(Word and element pointing entries)
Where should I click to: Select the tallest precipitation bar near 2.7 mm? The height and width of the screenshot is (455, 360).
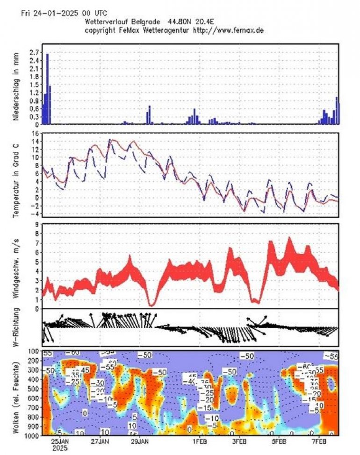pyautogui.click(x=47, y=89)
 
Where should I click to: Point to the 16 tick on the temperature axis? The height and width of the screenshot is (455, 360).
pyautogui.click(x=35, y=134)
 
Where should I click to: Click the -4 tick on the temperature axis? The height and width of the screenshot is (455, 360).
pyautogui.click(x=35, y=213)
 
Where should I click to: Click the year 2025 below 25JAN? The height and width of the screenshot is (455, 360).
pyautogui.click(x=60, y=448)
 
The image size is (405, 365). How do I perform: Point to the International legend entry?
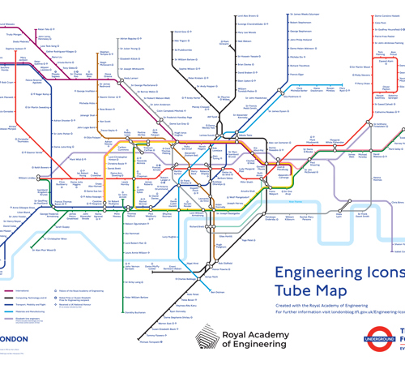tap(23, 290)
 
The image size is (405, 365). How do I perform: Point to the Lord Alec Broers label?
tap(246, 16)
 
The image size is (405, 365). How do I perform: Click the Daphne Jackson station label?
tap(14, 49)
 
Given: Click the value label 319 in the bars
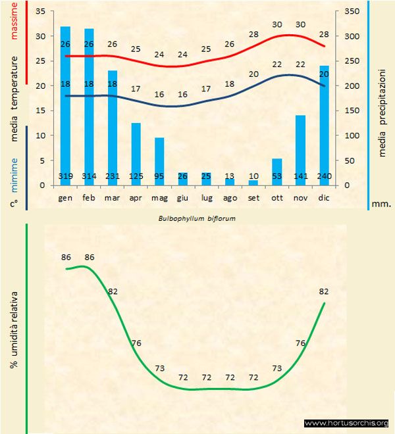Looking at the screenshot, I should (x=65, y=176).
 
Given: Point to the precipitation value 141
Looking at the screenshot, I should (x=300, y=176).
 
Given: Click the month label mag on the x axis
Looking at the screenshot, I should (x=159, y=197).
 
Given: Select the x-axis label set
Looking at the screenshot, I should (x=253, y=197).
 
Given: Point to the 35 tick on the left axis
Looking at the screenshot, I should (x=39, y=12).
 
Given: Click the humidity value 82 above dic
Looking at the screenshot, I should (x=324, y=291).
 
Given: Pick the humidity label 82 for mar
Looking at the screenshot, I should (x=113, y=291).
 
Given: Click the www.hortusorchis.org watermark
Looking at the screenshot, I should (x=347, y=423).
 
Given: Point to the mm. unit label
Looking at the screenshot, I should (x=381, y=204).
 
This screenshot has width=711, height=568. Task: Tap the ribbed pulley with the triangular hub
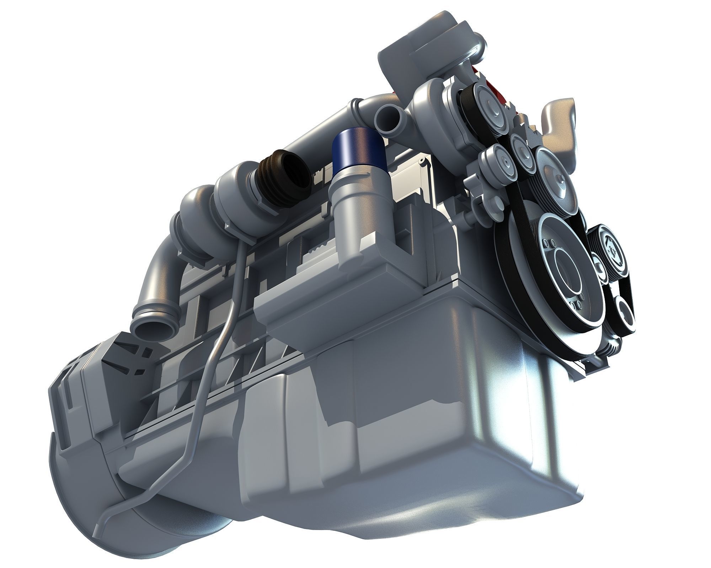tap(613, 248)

# Set problem:
Copy out word for word the lines from the one containing "Alec Broers label?" through the one containing "tap(14, 49)".

# Correct result:
The image size is (405, 365). How do I perform: Point to the Lord Alec Broers label?
tap(246, 16)
 
The image size is (405, 365). How do I perform: Click the Daphne Jackson station label?
tap(14, 49)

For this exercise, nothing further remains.